The UFO conspiracy TV series The X-Files cites December 22, 2012 as the date for an alien colonization of the Earth and mentions the Mayan calendar "stopping" on this date.
The History Channel has aired a handful of special series on doomsday that include analysis of 2012 theories, such as Decoding the Past (2005–2007), 2012, End of Days (2006), Last Days on Earth (2006), Seven Signs of the Apocalypse (2007), and Nostradamus 2012 (2008).[The Discovery Channel also aired 2012 Apocalypse in 2009, suggesting that massive solar storms, magnetic pole reversal, earthquakes, supervolcanoes, and other drastic natural events may occur in 2012.In 2012, the National Geographic Channel launched a show called Doomsday Preppers, a documentary series about survivalists preparing for various cataclysms, including the 2012 doomsday.
Hundreds of books have been published on the topic. The bestselling book of 2009, Dan Brown's The Lost Symbol, featured a coded mock email number (2456282.5) that decodes, according to The Washington Post, as "December 21, 2012".
The 2009 disaster film 2012 was inspired by the phenomenon, and advance promotion prior to its release included a stealth marketing campaign in which TV spots and websites from the fictional "Institute for Human Continuity" called on people to prepare for the end of the world. As these promotions did not mention the film itself, many viewers believed them to be real and contacted astronomers in panic.Although the campaign was heavily criticized, the film became one of the most successful of its year, grossing nearly $770 million worldwide.

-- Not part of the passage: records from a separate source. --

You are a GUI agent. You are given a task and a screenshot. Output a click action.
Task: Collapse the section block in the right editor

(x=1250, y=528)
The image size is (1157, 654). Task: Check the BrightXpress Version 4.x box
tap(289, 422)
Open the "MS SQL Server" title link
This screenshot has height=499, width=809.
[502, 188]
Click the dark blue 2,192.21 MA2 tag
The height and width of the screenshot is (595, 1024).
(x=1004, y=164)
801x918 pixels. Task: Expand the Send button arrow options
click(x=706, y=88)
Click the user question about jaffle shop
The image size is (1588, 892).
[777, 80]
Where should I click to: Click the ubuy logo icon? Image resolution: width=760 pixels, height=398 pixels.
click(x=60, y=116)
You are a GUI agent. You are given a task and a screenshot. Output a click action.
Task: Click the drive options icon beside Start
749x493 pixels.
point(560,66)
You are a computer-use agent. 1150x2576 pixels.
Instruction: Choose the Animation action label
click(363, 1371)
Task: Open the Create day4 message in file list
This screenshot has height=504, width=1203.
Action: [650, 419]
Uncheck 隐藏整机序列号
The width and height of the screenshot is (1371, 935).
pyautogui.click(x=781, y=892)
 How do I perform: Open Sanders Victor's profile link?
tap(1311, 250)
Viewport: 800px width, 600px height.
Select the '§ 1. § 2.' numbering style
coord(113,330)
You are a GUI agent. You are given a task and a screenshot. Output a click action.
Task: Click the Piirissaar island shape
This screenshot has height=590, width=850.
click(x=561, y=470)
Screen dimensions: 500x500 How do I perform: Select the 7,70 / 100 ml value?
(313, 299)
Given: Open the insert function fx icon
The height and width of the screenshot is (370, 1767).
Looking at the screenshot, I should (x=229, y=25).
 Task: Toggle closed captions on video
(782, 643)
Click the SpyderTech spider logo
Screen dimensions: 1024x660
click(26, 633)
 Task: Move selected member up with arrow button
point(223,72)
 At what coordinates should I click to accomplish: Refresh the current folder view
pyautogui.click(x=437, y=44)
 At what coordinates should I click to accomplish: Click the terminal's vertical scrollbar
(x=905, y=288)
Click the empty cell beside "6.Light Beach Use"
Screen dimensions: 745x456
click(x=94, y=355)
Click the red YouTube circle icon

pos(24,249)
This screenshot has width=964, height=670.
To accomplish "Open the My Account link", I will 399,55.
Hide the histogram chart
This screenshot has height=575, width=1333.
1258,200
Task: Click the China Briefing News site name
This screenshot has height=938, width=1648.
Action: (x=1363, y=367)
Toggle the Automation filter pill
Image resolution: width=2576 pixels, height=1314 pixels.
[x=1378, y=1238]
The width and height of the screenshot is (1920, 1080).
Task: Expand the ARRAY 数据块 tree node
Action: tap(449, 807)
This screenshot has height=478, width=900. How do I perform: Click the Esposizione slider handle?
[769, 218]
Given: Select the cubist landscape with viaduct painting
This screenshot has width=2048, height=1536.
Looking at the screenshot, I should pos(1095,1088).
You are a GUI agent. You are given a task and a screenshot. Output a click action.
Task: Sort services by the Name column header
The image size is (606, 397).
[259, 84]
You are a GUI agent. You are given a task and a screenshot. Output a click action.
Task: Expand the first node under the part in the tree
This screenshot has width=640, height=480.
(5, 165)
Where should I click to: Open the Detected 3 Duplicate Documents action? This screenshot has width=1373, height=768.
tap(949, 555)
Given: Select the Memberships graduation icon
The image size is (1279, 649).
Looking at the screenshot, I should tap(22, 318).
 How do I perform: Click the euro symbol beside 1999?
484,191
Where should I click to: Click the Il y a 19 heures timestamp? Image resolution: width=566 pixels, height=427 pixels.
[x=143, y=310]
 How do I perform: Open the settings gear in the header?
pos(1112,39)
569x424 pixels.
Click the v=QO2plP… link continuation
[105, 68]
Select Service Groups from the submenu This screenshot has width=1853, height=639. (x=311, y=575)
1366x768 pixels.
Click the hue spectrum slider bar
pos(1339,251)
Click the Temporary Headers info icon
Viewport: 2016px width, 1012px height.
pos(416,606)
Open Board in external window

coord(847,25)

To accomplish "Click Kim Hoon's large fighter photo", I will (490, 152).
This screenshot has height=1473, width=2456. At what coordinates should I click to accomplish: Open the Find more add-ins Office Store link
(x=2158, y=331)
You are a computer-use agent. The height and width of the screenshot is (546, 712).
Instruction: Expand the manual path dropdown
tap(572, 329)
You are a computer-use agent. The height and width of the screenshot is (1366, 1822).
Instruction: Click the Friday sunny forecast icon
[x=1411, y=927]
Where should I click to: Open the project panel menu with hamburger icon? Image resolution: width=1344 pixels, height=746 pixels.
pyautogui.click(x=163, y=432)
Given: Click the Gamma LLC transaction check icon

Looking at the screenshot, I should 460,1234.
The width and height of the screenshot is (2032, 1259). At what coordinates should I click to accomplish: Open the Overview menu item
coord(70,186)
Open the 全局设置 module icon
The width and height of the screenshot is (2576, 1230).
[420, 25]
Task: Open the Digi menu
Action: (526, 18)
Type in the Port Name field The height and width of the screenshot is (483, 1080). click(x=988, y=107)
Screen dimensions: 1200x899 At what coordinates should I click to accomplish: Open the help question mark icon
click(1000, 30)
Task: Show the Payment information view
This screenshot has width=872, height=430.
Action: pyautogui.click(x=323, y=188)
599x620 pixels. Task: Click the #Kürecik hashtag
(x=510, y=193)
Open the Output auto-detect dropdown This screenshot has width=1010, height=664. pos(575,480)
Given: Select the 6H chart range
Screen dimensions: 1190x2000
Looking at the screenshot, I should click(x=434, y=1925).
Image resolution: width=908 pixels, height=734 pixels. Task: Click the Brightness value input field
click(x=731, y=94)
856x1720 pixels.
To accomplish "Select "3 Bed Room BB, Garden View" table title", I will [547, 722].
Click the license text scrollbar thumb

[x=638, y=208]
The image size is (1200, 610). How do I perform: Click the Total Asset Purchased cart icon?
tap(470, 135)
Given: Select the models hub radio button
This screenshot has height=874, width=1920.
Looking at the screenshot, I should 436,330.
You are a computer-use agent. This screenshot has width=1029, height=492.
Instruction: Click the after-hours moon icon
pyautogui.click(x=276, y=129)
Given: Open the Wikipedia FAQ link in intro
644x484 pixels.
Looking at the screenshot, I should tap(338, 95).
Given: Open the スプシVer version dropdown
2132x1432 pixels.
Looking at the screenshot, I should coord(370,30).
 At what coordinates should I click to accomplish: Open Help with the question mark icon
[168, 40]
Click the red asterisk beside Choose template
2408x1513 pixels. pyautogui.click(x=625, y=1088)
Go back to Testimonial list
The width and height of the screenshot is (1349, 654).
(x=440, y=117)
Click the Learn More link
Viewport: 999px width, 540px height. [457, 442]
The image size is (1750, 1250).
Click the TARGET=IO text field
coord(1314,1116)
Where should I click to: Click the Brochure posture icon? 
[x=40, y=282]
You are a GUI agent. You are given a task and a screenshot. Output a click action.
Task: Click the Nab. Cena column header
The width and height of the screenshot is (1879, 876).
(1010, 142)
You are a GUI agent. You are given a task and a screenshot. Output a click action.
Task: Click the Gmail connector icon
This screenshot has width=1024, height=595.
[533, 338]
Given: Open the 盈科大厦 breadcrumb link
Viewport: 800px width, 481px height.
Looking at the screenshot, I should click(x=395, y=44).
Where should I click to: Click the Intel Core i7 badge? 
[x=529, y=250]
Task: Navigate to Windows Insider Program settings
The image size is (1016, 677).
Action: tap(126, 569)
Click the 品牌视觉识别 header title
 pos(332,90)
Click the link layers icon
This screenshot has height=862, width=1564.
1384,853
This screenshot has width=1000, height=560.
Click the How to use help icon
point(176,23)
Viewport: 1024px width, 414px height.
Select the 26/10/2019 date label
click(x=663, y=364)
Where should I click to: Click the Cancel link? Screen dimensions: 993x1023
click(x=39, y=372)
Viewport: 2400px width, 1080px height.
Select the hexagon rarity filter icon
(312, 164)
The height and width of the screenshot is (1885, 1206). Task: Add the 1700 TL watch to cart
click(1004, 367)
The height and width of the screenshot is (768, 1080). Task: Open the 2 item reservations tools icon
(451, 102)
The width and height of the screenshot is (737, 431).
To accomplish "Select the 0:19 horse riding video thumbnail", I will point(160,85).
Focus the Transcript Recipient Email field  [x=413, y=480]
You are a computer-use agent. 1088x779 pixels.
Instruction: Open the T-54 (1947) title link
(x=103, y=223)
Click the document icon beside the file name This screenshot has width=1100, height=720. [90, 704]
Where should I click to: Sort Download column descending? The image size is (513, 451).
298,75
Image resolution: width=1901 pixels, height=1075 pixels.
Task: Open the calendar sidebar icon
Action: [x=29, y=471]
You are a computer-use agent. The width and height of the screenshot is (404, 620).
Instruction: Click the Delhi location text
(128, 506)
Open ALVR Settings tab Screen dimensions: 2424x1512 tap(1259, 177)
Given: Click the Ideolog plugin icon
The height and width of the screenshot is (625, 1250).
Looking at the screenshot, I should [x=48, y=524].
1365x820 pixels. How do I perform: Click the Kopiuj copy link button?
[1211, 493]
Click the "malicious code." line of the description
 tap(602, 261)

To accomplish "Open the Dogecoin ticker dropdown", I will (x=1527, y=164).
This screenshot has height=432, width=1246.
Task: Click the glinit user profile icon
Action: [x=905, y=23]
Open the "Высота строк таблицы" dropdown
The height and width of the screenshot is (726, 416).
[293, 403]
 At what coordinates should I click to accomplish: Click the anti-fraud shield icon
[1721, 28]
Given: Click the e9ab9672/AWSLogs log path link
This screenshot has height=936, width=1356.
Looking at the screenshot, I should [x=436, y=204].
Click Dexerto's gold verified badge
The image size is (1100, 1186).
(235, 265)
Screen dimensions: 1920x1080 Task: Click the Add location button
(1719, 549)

2011 film Melancholia features a plot in which a planet emerges from behind the Sun onto a collision course with Earth. Announcing his company's purchase of the film, the head of Magnolia Pictures said in a press release, "As the 2012 apocalypse is upon us, it is time to prepare for a cinematic last supper". The phenomenon has also inspired several pop music hits. As early as 1997, "A Certain Shade of Green" by Incubus referred to the mystical belief that a shift in perception would arrive in 2012 ("Are you going to stand around till 2012 A.D.? / What are you waiting for, a certain shade of green?"). In February 2012, American automotive company GM aired an advertisement during the annual Super football game in which a group of friends drive Chevrolet Silverados through the ruins of human civilization following the 2012 apocalypse. (When the whereabouts of one of their friends is queried, it is revealed that he died because he drove a Ford.)
The Mexico tourism board stated its intentions to use the year 2012, without its apocalyptic connotations, as a means to revive Mexico's tourism industry, which had suffered as the country gained a reputation for drug wars and kidnapping. The initiative hopes to draw on the mystical appeal of the Maya ruins. On 21 December 2011, the Maya town of Tapachula in Chiapas activated an eight-foot digital clock counting down the days until the end of b'ak'tun 13, while in Izapa, a nearby archaeological site, Maya priests burned incense and prayed.